Lunch: Vegan chickpea sandwich
For the Chickpea “Chicken” Salad:
- 4 cups cooked Chickpeas
- 1 cup Vegan Mayo
- 2 large ribs Celery, thinly sliced
- ½ cup Red Onion, diced
- 2 tbsp Parsley, diced
- 1 tbsp Dijon Mustard
- 2/3 cup Slivered Almonds
- 1 tsp Poultry Seasoning Blend
- Juice of 1 Lemon
- Black Pepper
For each Sandwich:
- 2 pieces of Lettuce
- 2 slices of Bread
- Using fork to mash cooked chickpea in a large bowl. Depends on your taste, the cooked chickpea should be mash around 60-70%.
- Add the rest of the ingredients for the Salad into the bowl, and mix until well-incorporated. Refrigerate in a sealed container for up to 7 days.
- To assemble each Sandwich, lightly toast 2 slices of bread, and layer each with a piece of lettuce. Place a heaping portion of the Chickpea Salad onto one slice of bread, then fold the other on top.
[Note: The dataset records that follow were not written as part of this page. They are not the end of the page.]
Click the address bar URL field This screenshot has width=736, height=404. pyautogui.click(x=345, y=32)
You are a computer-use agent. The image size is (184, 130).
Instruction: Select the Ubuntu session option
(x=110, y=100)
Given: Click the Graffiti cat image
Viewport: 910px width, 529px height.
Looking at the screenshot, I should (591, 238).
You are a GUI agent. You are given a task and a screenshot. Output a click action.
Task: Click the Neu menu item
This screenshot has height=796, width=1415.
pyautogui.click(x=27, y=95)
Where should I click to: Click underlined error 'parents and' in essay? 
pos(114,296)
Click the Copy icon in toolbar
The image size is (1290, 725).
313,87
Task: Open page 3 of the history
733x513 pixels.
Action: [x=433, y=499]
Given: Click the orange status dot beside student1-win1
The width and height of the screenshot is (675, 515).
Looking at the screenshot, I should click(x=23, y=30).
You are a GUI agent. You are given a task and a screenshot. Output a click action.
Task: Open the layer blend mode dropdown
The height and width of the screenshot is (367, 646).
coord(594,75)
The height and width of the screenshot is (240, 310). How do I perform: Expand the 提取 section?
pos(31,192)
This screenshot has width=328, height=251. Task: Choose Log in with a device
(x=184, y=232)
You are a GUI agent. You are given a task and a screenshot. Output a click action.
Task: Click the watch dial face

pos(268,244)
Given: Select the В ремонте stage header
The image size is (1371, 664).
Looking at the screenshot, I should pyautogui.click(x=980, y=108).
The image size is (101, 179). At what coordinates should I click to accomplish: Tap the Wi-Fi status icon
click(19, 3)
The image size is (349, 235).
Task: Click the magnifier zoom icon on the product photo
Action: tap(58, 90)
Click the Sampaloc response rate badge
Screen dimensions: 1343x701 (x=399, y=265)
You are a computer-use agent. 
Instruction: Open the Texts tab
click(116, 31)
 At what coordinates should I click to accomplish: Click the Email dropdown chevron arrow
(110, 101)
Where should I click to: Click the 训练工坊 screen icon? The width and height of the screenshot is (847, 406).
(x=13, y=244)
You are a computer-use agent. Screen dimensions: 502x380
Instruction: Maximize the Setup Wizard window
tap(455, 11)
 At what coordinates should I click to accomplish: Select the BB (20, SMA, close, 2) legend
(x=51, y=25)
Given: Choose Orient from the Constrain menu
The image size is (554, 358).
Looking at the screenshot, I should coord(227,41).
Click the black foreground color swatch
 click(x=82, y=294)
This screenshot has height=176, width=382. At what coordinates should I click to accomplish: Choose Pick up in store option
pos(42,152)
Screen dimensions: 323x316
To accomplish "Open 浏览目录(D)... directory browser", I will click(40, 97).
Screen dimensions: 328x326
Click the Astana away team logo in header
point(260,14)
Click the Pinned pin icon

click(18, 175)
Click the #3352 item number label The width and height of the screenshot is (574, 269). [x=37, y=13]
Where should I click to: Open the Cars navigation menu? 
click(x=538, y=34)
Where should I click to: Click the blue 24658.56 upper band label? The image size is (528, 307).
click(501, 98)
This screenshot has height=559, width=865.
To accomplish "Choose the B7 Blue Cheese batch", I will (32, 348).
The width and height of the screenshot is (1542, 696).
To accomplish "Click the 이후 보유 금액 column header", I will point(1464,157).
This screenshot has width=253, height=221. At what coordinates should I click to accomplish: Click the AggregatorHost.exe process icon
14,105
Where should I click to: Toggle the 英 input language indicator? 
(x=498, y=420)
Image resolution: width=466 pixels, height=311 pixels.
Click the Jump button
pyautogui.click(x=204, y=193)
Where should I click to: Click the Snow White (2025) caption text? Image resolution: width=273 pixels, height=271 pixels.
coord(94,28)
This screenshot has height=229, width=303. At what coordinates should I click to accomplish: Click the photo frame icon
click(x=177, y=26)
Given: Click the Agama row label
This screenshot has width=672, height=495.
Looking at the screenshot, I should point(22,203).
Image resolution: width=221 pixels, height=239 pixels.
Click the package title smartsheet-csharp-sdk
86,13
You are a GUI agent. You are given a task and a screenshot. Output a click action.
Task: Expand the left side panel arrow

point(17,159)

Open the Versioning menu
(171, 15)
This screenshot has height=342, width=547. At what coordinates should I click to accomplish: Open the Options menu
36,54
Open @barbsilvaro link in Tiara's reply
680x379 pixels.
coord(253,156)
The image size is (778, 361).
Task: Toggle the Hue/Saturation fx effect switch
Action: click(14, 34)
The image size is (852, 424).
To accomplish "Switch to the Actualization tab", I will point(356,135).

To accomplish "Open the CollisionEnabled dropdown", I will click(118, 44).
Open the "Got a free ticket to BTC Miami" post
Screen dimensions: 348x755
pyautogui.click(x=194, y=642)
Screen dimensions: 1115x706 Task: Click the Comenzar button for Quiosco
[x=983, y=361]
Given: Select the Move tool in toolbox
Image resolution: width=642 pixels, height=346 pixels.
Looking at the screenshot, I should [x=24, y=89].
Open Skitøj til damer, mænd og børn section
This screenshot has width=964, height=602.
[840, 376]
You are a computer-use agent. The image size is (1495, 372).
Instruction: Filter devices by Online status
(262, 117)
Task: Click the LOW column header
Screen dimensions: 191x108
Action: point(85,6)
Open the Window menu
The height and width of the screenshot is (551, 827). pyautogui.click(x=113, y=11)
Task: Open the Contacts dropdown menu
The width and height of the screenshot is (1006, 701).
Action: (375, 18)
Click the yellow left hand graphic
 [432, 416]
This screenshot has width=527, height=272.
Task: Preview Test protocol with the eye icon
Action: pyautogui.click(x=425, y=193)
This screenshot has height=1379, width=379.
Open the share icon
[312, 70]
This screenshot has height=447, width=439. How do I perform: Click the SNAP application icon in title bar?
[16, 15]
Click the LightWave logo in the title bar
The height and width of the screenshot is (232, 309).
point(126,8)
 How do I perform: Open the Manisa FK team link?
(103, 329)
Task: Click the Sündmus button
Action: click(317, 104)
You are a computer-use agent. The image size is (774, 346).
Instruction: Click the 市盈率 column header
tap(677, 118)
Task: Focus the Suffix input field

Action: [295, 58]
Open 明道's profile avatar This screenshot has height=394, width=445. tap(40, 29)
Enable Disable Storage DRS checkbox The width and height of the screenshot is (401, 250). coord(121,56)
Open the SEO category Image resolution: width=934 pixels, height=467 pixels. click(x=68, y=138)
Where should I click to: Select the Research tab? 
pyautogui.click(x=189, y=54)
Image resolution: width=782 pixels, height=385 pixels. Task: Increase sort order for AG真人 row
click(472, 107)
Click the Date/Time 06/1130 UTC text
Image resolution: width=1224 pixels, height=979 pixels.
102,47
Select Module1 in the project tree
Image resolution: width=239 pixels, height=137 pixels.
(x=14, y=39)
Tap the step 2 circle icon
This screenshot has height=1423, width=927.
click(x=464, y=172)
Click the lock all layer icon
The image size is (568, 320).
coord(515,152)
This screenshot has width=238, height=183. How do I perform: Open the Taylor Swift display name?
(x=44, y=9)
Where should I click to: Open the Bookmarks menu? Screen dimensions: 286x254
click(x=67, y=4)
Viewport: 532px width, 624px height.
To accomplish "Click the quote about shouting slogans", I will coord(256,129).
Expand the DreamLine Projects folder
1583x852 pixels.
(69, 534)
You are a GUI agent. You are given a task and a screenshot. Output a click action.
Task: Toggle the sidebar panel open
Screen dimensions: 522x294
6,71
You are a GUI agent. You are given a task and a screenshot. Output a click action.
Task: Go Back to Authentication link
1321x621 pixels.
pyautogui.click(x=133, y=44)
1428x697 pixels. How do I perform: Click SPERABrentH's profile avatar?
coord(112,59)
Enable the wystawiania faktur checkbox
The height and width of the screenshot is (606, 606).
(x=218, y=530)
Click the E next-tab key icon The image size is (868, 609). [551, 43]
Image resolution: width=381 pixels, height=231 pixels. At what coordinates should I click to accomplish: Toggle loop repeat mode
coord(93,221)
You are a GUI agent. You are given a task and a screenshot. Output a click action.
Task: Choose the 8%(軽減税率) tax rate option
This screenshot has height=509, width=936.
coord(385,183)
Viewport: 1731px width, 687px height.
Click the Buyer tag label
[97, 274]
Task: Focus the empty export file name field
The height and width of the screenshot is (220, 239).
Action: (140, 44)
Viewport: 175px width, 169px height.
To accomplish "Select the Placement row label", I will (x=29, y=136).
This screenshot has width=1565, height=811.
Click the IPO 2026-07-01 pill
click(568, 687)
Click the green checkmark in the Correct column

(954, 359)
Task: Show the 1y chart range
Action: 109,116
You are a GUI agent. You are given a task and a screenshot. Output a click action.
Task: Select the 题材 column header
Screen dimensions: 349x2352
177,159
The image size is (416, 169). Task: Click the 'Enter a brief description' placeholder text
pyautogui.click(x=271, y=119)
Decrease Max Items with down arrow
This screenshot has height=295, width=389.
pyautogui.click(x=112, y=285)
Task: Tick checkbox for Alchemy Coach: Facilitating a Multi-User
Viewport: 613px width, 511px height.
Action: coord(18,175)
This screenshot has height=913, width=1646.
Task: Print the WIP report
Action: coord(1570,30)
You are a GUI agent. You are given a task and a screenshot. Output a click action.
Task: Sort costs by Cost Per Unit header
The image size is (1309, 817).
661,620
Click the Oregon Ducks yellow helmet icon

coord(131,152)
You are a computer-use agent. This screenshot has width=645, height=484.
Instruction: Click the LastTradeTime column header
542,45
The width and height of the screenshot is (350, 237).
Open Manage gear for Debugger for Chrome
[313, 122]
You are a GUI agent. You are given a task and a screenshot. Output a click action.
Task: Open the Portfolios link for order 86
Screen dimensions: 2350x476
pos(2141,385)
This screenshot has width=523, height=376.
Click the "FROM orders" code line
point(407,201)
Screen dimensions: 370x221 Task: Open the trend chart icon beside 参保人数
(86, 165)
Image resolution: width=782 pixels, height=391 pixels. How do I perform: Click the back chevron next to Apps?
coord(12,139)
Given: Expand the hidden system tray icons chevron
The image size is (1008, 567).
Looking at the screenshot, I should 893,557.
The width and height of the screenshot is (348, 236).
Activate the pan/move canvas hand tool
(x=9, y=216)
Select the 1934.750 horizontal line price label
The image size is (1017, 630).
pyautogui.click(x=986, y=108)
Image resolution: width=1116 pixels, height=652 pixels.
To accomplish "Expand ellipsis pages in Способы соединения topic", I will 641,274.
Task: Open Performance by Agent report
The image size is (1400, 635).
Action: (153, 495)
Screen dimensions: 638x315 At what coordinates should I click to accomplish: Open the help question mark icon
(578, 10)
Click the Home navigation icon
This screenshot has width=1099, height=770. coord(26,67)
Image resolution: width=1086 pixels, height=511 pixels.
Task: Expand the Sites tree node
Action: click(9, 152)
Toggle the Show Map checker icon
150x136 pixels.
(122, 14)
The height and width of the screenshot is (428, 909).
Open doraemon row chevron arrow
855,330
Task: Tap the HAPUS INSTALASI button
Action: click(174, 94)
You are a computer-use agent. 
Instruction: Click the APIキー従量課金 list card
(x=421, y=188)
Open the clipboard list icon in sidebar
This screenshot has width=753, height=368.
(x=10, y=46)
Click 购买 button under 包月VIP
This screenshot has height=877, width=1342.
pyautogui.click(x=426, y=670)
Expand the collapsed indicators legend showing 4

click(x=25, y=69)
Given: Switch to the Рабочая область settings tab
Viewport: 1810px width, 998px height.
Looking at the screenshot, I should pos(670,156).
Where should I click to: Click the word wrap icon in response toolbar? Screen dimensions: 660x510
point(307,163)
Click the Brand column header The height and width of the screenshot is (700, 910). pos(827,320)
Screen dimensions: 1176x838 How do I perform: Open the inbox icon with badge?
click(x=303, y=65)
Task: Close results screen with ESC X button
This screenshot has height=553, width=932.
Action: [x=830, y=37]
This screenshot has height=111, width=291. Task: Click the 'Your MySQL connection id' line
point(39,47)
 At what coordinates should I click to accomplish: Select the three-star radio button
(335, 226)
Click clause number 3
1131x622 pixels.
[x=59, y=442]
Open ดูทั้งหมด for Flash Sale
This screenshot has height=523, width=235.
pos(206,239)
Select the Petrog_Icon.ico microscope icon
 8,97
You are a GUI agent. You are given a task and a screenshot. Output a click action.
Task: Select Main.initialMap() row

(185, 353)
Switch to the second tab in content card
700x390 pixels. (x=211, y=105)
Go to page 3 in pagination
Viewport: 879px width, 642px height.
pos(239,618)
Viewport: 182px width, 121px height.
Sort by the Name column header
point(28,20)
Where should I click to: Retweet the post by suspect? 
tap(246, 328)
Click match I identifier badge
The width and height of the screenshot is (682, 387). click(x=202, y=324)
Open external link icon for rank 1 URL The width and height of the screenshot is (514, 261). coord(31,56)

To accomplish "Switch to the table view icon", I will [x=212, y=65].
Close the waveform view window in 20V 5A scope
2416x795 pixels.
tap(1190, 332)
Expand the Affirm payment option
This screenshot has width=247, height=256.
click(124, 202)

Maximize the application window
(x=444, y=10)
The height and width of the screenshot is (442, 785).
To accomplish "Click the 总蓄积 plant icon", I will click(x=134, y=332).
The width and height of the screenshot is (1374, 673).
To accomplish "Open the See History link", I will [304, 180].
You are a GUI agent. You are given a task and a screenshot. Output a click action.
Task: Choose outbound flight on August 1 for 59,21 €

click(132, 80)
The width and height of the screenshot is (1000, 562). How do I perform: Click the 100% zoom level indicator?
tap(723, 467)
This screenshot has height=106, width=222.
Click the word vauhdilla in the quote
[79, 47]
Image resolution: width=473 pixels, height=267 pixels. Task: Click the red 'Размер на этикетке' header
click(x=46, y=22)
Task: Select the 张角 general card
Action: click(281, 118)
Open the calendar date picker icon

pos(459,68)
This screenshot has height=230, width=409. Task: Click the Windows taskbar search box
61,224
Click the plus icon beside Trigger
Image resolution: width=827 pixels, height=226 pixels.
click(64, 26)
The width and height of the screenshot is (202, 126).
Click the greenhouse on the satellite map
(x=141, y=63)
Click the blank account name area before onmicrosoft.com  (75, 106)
Serve as desired.
Dinner: Kale, Black bean and Avocado bowl.
- 1 bunch of curly kale, chopped into small pieces (rib removed)
- 6 tablespoons of lime juice
- 3 tablespoons extra-virgin olive oil
- ½ teaspoon ground cumin
- 1 jalapeño, minced (seeds removed)
- 2 (800g cans of black beans), rinsed and drained
- 1 ripe avocado, diced
- ½ cup fresh cilantro, chopped
- 1 shallot, chopped
- 3 garlic cloves, pressed
- ¼ teaspoon cayenne pepper
- ¼ teaspoon chili powder
- Cherry tomatoes , sliced into thin rounds
- Using a large bowl to hold these ingredients included 4 tablespoon of lime juice, olive oil, cumin and half of the jalapeño. Then whisk everything in a bowl together and continue to add kale into the mixture and toss to combine.
- Using a different bowl to mash avocado and add half tablespoon of remaining jalapeño, 2 tablespoons of lime juice and cilantro to the bowl.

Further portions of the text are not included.